Николаич прошел в дальний угол. К свежей могиле. Остановился. Долго стоял, глядя на холмик. Потом опустился на колено, поправил один из венков, тот, что упал. Встал. Взял лопату. И начал копать.
Он копал, не глядя по сторонам. Копал, когда остальные останавливались покурить. Копал, когда солнце поднялось в зенит и стало нечем дышать. Лопата входила в землю с мокрым, чавкающим звуком – здесь, у свежей могилы, земля еще не высохла, держала влагу. Иногда он останавливался и проводил рукой по лбу, оставляя на коже грязные разводы. И снова брался за лопату.
К вечеру, когда солнце начало клониться к лесу, работа застопорилась. Выкопали от силы пятую часть. Земля была проклятая – сухая, как бетон. Лопаты тупились.
– Всё, – Зинченко бросил лопату прямо в яму. – Я сдохну тут.
– Не сдохнешь, – отозвался Клык впервые за день. Голос у него был низкий, сиплый, без интонаций. – Завтра встанешь, и будешь копать.
Зинченко хотел огрызнуться, но встретился взглядом с Клыком и промолчал. Отвернулся, достал папиросу.
Витёк сидел на перевернутом кресте, смотрел на деревню. Она была внизу, под горой, и оттуда доносились странные звуки – стук, лязг, человеческие голоса.
– Чего они там? – спросил он.
– Переезжают, – сказал Дед. – Деревню топить будут. Под ГЭС. Всех выселили, дома ломают. Видал, лес возят? Новую деревню строят, бетонную, как курятник. А эту – в воду.
– А люди?
– А что люди? Люди – расходный материал.
Машина не приехала вечером, ну и слава бошу решили в бригаде.
Деревня действительно умирала. Когда бригада спустилась вниз, чтобы найти ночлег, это было видно невооруженным глазом.
Избы стояли раскрытые настежь, двери хлопали на ветру. В палисадниках валялась брошенная утварь – чугунки, самовары с вырванными нутрами, рваные половики. Бабы в платках таскали узлы к грузовикам, мужики смолили доски, готовя их к вывозу. Кто-то пилил старый сарай на дрова – на новом месте дрова не полагались.
У крайней избы сидела старуха на завалинке. Она не двигалась, только смотрела перед собой остановившимися глазами.

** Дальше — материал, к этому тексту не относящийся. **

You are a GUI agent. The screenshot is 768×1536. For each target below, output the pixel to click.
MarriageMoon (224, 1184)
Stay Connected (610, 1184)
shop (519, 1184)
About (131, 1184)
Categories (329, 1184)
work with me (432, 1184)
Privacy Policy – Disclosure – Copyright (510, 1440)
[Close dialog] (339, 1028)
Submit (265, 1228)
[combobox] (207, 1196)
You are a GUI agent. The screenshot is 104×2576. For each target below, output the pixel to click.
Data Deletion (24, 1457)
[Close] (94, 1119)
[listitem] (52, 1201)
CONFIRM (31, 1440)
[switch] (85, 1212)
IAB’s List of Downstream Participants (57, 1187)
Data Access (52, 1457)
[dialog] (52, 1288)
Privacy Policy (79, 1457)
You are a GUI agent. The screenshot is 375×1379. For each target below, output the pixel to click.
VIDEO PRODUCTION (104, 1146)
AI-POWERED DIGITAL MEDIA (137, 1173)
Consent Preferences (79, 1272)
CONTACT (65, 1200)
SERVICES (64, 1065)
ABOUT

Рядом суетилась женщина средних лет, видимо, дочь, пыталась поднять мать:
– Мам, пойдем. Мам, ну пойдем, машина ждет.
Старуха молчала. И не шевелилась.
– Мам, ну что ты как неживая. Перезимуем, обвыкнемся.
Старуха медленно повернула голову.
– А я тут помирать хотела. Тут все мои лежат. А теперь куда? К чужим?
Бригада прошла мимо. Витёк отвернулся, закурил. Клык прошел, не замедляя шага. Дед сплюнул и пробормотал что-то про «советскую власть». А Зинченко вдруг остановился и долго смотрел на старуху. Мутным, тяжелым взглядом. Потом достал фляжку, отхлебнул и пошел дальше.